[Collected data]
---+---

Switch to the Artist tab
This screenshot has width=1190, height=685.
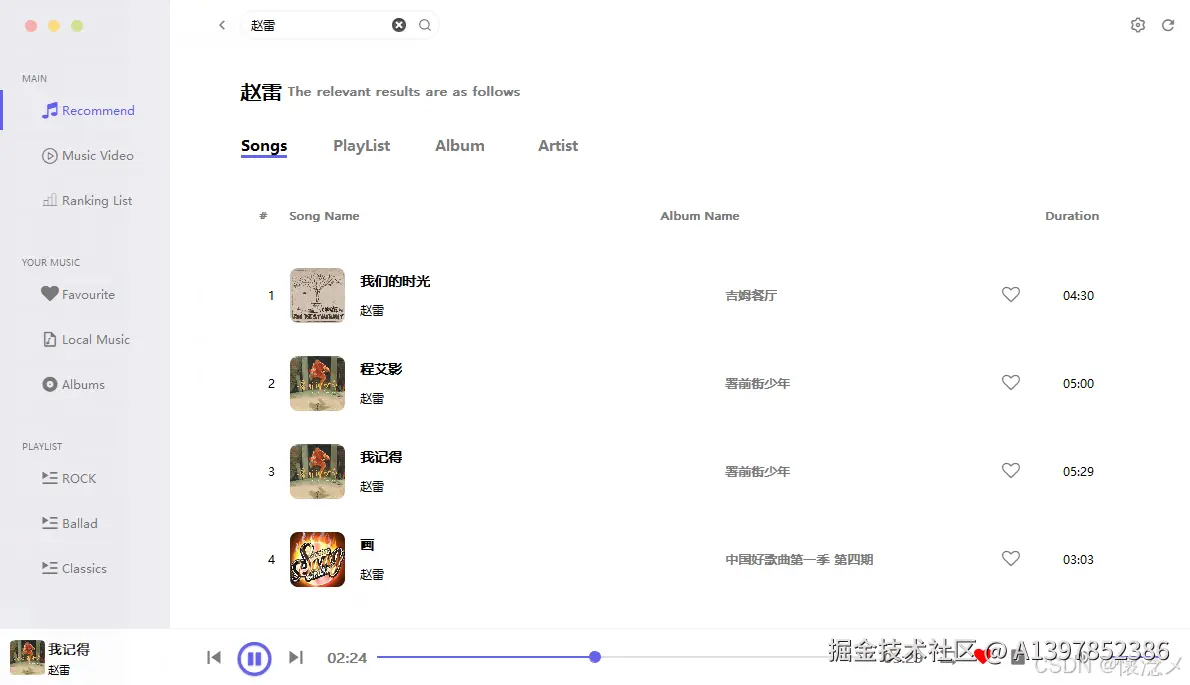[x=557, y=145]
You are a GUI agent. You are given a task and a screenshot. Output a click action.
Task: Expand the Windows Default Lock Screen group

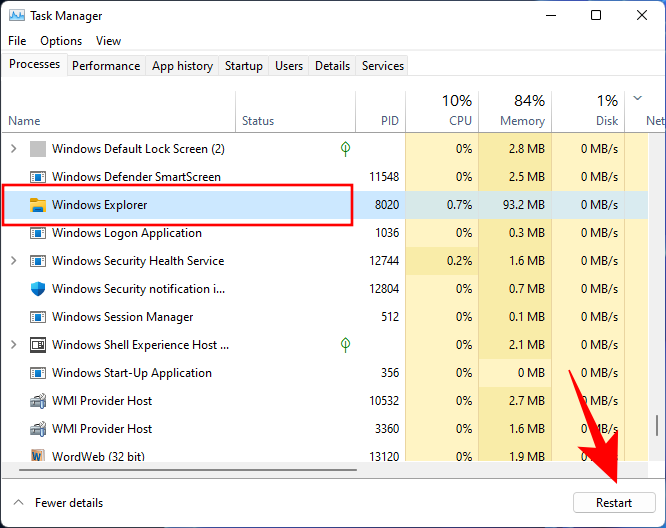click(x=13, y=149)
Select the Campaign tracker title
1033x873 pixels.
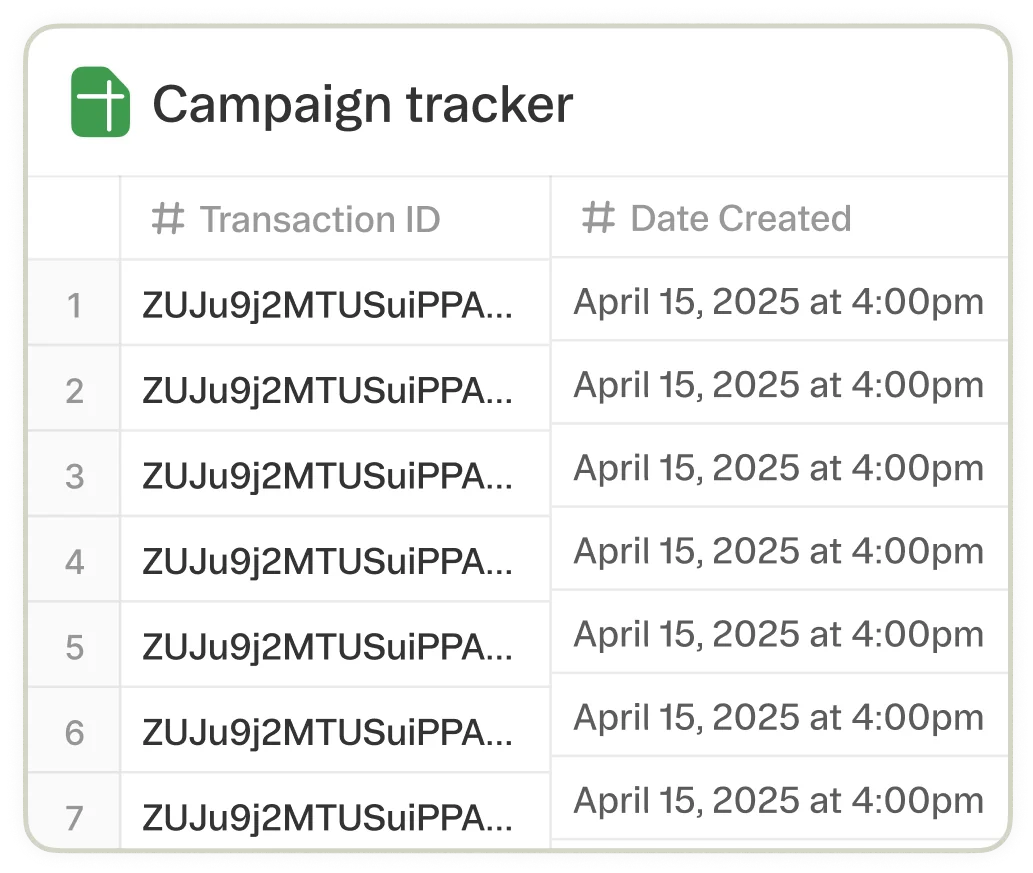tap(362, 103)
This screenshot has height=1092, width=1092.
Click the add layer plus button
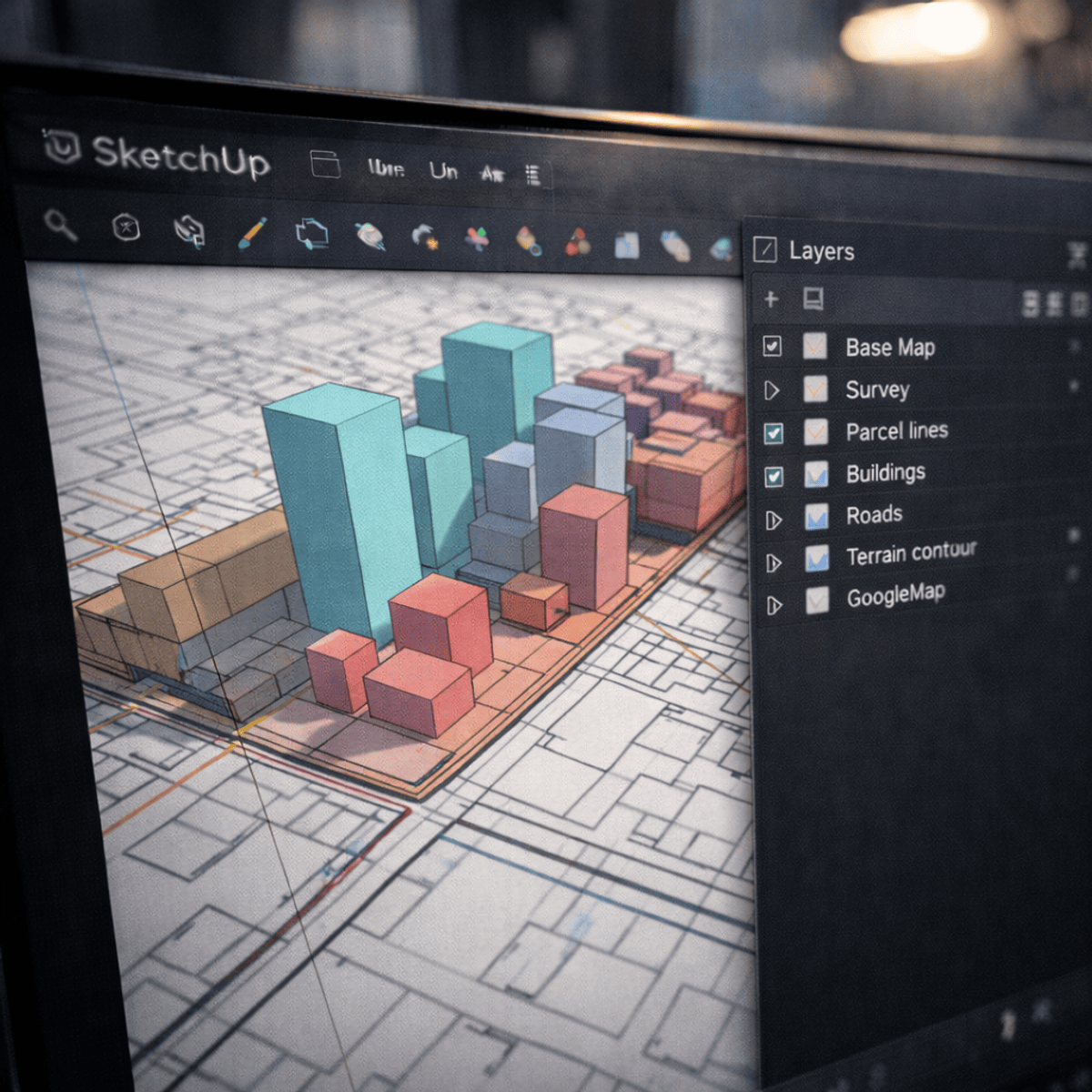770,300
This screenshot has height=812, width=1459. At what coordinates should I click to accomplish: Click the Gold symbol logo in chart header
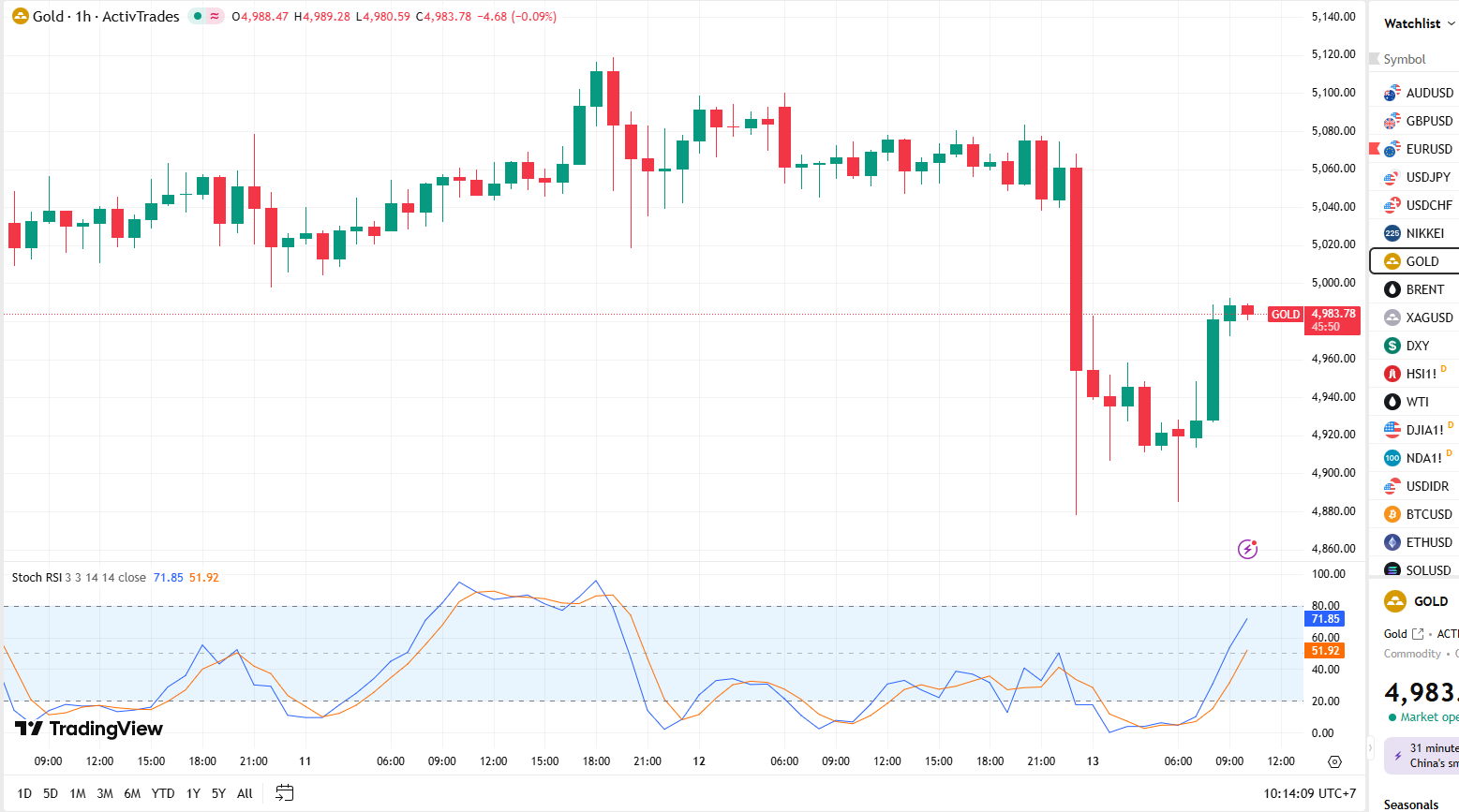[x=20, y=16]
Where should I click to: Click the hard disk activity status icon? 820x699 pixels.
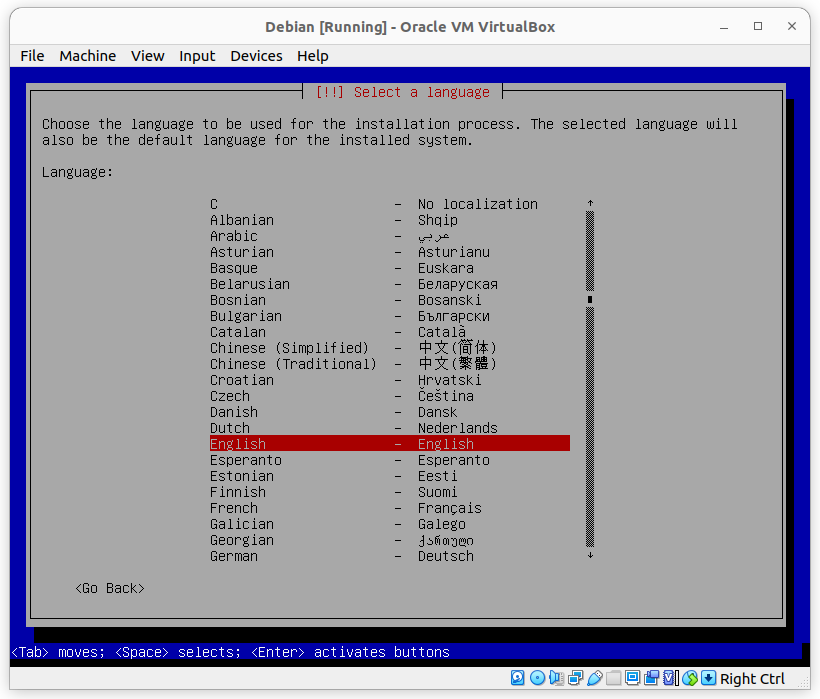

---+---

=== What you should do ===
Every line above should be retyped exactly; the pictures do not belong in the copy.

=== Exercise result ===
Switch to the Artist tab
This screenshot has width=1190, height=685.
[x=557, y=145]
You are a GUI agent. You are given a task and a screenshot. Output a click action.
Task: Expand the Windows Default Lock Screen group

click(x=13, y=149)
Select the Campaign tracker title
1033x873 pixels.
tap(362, 103)
This screenshot has height=1092, width=1092.
Click the add layer plus button
770,300
This screenshot has height=812, width=1459. At what coordinates should I click to accomplish: Click the Gold symbol logo in chart header
[x=20, y=16]
Where should I click to: Click the hard disk activity status icon? 820x699 pixels.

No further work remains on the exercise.